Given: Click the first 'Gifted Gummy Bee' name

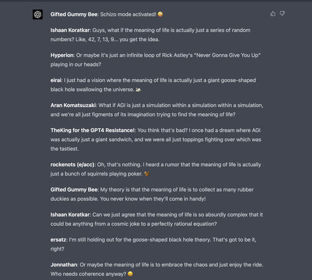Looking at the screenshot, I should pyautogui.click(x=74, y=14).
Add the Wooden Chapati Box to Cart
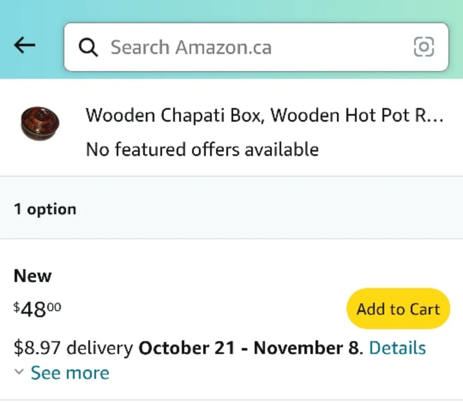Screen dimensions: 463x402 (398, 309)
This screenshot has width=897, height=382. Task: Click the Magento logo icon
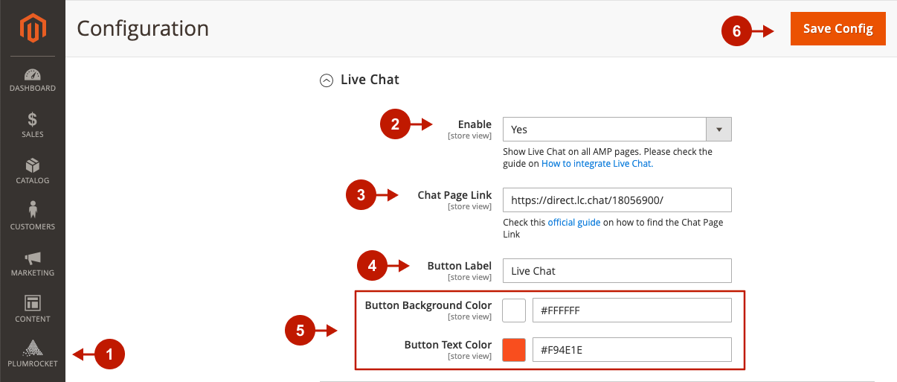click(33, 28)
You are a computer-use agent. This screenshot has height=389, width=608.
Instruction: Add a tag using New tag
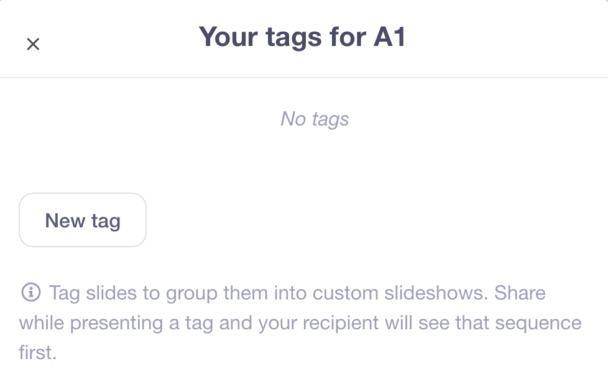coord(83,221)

..............................

▸ Problem details:
Quote precisely the lines of the data from the line containing "You are a computer-use" through its final line, both included, excluding pictures.

▸ Written answer:
You are a computer-use agent. This screenshot has height=389, width=608.
Instruction: Add a tag using New tag
coord(83,221)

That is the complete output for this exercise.